Since the PCI bus is the de facto standard for the manufacturers of I/O silicon,
this has led to an incredible breadth of product offerings. But more than just
choice, it has provided a platform for flexibility and future upgrades not previously
possible. As fabric protocols evolve and interconnects advance to higher speeds,
the I/O subsystem’s PMCs can be refreshed accordingly while preserving the
initial investment in the primary carrier board and much of the associated embedded
software without having a domino upgrade effect on other cards in the system.

From an embedded architectural perspective, these carriers have generally been
designed to optimize throughput from the interconnect, via the PMC site, to the
backplane or to the secondary PMC site. Acting much like a bridge or router, this
is a very effective implementation for most applications. When used at either
end of the system, this strategy generally feeds or offloads internal system resources—the
multicomputer—at the fastest possible rate.

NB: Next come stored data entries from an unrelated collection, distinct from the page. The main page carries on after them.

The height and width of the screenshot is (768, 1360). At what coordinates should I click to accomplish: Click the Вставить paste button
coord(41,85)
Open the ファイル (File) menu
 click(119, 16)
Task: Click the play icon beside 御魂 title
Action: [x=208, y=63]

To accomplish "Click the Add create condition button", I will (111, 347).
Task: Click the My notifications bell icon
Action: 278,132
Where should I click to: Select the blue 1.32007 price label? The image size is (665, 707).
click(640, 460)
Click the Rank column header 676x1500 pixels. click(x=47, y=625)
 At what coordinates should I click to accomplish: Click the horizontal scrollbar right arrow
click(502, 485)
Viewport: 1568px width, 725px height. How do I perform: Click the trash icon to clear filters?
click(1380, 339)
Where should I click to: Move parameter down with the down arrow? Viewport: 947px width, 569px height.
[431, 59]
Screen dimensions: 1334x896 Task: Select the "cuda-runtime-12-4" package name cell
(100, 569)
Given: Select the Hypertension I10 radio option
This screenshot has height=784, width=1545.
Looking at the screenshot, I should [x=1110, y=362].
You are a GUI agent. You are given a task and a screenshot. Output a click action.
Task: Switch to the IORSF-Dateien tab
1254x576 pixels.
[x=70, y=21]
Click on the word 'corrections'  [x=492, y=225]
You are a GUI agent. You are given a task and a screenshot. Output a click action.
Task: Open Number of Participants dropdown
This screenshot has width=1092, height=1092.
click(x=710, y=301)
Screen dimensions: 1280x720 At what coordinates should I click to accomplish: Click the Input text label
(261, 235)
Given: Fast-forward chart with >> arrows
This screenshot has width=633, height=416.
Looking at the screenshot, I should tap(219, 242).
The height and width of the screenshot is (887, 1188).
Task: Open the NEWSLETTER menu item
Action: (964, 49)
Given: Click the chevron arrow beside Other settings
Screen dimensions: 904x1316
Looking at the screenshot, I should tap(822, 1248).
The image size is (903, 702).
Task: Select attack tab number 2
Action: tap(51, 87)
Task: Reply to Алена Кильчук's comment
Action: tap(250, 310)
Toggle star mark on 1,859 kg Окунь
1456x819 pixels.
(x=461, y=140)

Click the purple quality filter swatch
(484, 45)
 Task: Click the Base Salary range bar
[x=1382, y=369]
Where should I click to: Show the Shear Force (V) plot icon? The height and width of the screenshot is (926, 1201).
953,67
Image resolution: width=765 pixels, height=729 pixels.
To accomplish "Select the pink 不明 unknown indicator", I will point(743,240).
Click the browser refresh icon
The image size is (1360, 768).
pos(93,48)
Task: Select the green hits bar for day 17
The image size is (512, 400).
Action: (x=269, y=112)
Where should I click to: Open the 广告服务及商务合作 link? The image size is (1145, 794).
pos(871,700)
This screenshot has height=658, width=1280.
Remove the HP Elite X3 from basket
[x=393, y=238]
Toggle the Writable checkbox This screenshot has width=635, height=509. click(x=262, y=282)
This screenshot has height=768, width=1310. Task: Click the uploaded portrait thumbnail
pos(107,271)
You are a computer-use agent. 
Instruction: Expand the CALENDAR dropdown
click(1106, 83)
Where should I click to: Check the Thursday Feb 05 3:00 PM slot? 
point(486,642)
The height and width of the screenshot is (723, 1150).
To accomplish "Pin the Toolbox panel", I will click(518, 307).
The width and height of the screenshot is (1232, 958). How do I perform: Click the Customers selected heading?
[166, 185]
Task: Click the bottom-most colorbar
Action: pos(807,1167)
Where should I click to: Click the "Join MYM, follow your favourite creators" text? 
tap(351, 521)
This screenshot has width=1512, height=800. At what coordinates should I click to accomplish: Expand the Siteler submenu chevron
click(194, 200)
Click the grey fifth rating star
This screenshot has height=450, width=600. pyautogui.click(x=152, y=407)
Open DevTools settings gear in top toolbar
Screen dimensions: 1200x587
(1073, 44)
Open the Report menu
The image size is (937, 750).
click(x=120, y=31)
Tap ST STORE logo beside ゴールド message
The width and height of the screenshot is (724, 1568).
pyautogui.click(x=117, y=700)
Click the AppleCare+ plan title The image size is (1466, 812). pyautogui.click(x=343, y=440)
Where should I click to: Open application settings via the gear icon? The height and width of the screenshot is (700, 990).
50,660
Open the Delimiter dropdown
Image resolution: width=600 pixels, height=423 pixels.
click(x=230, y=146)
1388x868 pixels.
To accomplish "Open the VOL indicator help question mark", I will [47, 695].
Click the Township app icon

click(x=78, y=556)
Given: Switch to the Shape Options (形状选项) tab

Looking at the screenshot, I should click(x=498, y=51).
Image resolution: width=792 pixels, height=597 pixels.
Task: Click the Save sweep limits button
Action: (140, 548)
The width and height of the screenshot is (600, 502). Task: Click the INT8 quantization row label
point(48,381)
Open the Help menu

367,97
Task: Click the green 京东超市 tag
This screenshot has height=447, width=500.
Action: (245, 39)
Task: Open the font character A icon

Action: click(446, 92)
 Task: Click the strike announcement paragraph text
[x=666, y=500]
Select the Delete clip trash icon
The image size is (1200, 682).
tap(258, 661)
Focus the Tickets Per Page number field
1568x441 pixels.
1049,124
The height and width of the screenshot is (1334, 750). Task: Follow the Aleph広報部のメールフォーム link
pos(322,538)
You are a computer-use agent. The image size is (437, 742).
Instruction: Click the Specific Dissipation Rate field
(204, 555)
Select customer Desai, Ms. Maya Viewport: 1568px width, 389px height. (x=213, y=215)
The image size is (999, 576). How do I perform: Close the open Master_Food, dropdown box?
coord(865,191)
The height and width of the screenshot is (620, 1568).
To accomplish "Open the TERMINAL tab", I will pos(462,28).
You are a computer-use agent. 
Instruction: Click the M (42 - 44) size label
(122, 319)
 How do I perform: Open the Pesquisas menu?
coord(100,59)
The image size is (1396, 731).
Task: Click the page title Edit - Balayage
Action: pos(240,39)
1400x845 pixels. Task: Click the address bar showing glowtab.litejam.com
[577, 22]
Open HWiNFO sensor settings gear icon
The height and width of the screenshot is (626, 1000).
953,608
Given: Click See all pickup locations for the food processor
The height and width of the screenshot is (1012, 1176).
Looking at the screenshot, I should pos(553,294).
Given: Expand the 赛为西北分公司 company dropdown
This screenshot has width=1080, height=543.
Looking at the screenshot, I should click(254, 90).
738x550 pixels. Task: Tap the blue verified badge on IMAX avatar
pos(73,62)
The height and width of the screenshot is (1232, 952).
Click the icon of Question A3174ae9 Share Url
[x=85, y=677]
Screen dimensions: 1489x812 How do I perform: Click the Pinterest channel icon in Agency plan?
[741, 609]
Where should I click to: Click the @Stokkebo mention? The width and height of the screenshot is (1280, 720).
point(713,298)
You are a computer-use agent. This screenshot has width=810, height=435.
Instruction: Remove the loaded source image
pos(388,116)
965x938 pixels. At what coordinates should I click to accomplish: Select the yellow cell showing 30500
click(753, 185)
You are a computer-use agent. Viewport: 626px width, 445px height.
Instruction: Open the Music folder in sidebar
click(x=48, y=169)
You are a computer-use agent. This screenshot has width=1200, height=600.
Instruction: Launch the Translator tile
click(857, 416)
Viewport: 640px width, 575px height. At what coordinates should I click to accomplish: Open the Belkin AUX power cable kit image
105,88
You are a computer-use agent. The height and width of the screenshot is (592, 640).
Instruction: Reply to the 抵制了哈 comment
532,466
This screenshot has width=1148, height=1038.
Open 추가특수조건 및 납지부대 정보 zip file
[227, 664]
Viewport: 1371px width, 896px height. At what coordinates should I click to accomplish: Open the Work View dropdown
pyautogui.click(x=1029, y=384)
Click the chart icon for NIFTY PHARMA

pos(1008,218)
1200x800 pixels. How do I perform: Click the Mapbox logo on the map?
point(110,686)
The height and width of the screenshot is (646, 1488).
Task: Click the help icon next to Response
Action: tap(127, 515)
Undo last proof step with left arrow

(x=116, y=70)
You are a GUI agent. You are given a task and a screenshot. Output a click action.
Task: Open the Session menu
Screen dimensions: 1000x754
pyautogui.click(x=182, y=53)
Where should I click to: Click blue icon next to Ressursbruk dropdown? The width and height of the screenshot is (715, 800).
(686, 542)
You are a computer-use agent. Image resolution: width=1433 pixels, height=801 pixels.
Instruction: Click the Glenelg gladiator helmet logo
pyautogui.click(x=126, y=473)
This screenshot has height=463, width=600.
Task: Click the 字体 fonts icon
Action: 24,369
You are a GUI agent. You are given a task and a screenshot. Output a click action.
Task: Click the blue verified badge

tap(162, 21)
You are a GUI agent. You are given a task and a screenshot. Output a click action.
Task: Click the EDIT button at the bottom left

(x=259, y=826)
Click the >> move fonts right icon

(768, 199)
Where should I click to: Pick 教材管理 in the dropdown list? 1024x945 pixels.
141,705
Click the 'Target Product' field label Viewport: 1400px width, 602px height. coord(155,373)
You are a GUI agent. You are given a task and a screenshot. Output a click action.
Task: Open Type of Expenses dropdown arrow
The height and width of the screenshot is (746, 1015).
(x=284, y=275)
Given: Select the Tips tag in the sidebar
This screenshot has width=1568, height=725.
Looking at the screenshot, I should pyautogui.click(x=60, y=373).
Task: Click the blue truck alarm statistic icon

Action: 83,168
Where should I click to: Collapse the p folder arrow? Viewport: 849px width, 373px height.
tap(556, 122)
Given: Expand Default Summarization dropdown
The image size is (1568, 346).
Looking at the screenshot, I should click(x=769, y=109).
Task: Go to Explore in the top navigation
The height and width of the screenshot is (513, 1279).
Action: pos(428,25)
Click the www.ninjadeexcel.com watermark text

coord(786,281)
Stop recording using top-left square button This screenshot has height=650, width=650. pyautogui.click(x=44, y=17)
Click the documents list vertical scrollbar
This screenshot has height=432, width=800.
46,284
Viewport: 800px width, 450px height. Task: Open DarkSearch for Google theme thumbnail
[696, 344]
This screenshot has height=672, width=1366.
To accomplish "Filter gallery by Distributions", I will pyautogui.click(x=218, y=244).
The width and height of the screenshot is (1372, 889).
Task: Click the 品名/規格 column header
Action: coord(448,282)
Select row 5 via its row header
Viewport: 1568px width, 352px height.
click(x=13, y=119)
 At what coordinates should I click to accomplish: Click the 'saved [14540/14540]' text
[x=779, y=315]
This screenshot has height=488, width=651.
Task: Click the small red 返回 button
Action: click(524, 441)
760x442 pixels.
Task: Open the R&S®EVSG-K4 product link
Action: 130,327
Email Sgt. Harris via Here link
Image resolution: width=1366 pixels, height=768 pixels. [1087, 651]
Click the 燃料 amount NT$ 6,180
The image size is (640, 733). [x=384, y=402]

Beyond PMC-based I/O subsystems, even within the confines of VME and CompactPCI,
there are several other mezzanine implementations available. Some of these include
Industry Pack (IP), Pentek’s Velocity Interface Mezzanine (VIM), and Mercury
Computer’s Type B Daughtercards, all of which can be configured to create
I/O subsystems in much the same way as PMC-based carriers.

Memory Nodes and I/O in Multi-Processing

With the product category broadly defined, a possible implementation can be
examined. The system in Figure 1 involves a signal processing application where
remote converters sample and digitize signal data before transferring to the
multi-compute system. After processing by the multicomputer is completed, data
is uploaded to a video display and sent to persistent storage for archival and
additional non-real-time processing.

This system is VME in form-factor and utilizes a RACE++ backplane overlay across
the P2 connectors to provide a switch fabric interconnect to each board in the
system. The system can be divided into four primary subsections: the single board
computer (SBC), the front-end I/O subsystem, the multicomputer and the rear-end
I/O subsystems. The SBC maintains command and control over the VME bus on P1 while
primary data transfers take place over the RACE++ fabric on P2.

To acquire data from the remote converters, Serial FPDP has been chosen as the
input device in the front end I/O subsystem because of its simple, low overhead
protocol and the resilience of its Fibre Channel fabric. This is a real-time application
and as such, data input streams can be difficult to predict and schedule. Trace
analysis reveals that small "bursty" transfers can be followed by periods
of long delays or, subsequently, long sustained streams.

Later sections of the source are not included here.